▸ **Requirement**:
Which lines of the entries below run from the one holding "The height and width of the screenshot is (1080, 1920)." to the one holding "Open browser downloads icon", inclusive? Set down exactly those lines and no others.

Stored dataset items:

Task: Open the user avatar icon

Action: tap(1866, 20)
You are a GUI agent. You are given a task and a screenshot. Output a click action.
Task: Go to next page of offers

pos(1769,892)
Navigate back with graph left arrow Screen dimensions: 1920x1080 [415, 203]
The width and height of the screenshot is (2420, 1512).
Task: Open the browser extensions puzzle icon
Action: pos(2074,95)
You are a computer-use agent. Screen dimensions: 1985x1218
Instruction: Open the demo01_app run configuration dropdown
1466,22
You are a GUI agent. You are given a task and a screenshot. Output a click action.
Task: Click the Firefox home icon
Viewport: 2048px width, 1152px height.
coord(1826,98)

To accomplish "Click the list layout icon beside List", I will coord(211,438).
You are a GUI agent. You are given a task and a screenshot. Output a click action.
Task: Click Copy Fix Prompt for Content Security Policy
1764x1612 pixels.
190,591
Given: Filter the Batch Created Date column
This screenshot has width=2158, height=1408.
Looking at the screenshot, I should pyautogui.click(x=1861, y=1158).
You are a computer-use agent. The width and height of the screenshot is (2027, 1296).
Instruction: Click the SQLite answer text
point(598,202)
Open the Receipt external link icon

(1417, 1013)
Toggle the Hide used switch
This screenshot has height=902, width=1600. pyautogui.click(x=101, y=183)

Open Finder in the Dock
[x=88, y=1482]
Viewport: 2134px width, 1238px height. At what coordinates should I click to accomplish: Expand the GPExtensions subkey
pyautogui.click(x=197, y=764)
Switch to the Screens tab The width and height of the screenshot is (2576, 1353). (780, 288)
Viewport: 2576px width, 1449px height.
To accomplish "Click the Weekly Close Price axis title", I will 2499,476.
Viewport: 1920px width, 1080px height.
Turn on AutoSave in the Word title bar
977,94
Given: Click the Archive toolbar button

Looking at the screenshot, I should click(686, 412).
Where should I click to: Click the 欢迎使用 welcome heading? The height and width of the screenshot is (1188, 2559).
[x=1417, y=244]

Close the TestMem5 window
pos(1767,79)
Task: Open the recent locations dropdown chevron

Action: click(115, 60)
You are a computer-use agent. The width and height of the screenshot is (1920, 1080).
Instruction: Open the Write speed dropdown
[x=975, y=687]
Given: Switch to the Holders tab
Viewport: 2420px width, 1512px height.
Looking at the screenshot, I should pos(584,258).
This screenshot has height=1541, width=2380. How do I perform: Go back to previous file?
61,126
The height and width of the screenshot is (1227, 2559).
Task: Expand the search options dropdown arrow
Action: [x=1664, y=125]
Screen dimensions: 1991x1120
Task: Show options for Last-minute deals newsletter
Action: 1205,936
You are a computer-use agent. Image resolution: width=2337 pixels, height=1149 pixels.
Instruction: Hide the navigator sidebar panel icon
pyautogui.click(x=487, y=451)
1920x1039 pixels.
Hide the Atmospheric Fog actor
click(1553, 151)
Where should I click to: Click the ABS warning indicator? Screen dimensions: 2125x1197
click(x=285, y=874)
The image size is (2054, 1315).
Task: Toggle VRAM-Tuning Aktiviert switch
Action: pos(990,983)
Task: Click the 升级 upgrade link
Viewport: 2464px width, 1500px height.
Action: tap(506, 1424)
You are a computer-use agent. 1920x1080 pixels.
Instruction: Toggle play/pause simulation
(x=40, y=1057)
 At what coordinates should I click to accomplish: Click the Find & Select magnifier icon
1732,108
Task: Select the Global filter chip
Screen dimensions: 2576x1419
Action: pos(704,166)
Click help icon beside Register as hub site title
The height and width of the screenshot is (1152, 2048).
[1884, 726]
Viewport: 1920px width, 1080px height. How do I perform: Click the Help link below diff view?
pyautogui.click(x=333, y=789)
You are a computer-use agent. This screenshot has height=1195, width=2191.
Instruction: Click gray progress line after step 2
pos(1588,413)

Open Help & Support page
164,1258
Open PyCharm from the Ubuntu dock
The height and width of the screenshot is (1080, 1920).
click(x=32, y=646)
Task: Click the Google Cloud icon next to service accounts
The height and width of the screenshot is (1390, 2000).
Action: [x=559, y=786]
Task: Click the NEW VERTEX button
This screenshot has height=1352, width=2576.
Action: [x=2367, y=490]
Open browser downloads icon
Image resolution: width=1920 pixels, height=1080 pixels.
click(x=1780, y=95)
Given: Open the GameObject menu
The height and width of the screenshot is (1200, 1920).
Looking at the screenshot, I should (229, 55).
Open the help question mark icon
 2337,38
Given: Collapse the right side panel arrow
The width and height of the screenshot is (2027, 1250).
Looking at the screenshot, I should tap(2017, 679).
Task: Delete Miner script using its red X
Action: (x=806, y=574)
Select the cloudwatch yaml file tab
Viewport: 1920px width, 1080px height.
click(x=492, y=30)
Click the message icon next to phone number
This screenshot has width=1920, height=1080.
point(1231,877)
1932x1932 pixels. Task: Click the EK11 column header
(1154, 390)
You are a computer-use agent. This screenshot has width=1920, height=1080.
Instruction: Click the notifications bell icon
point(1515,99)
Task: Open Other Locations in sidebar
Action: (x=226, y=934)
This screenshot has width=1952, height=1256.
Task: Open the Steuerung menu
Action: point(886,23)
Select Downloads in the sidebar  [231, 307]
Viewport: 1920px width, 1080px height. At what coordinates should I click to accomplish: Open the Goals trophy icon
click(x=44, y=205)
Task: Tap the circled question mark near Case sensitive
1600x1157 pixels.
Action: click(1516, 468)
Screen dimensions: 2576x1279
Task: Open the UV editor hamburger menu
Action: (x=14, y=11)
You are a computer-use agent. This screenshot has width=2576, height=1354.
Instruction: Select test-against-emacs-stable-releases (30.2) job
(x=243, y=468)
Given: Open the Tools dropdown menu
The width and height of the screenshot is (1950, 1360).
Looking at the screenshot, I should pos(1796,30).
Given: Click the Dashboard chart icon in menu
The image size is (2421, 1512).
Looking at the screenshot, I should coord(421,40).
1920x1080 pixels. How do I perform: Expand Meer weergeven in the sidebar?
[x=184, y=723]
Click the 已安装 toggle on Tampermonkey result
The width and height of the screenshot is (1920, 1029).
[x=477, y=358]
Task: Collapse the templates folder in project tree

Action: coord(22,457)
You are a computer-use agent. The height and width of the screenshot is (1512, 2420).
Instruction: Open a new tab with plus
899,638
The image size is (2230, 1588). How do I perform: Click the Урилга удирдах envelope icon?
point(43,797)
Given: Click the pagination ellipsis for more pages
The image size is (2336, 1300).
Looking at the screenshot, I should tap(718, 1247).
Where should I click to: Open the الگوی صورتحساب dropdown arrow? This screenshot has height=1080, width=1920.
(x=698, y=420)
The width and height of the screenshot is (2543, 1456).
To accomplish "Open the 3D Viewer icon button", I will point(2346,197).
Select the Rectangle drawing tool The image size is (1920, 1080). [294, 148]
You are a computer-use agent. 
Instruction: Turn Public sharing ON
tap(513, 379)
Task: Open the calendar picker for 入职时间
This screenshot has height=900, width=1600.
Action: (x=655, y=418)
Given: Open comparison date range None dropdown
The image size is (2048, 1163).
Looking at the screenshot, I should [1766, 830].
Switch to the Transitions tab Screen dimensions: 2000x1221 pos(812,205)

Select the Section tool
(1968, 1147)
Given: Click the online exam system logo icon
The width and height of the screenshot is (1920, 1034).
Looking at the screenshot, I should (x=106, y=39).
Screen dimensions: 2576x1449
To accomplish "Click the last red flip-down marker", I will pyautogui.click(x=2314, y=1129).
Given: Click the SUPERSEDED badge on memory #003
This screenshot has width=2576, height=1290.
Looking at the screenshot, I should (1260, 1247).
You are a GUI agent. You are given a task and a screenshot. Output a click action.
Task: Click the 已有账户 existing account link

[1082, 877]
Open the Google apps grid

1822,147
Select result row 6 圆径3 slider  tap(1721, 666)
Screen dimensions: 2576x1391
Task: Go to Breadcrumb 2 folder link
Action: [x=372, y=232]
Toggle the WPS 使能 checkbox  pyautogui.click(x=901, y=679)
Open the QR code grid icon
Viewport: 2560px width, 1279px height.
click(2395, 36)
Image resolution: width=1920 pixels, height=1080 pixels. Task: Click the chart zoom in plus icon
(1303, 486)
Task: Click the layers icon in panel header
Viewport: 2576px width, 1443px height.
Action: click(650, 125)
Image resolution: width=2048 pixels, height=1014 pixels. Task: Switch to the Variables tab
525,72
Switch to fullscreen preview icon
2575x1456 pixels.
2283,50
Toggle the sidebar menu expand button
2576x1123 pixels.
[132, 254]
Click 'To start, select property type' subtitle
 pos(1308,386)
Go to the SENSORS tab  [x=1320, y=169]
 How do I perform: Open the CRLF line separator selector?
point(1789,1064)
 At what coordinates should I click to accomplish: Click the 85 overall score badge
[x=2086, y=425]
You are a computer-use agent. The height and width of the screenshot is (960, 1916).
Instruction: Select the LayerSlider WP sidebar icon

▸ **Result of the task**:
The height and width of the screenshot is (1080, 1920).
click(x=32, y=646)
Task: Click the Google Cloud icon next to service accounts
The height and width of the screenshot is (1390, 2000).
Action: [x=559, y=786]
Task: Click the NEW VERTEX button
This screenshot has height=1352, width=2576.
Action: [x=2367, y=490]
Open browser downloads icon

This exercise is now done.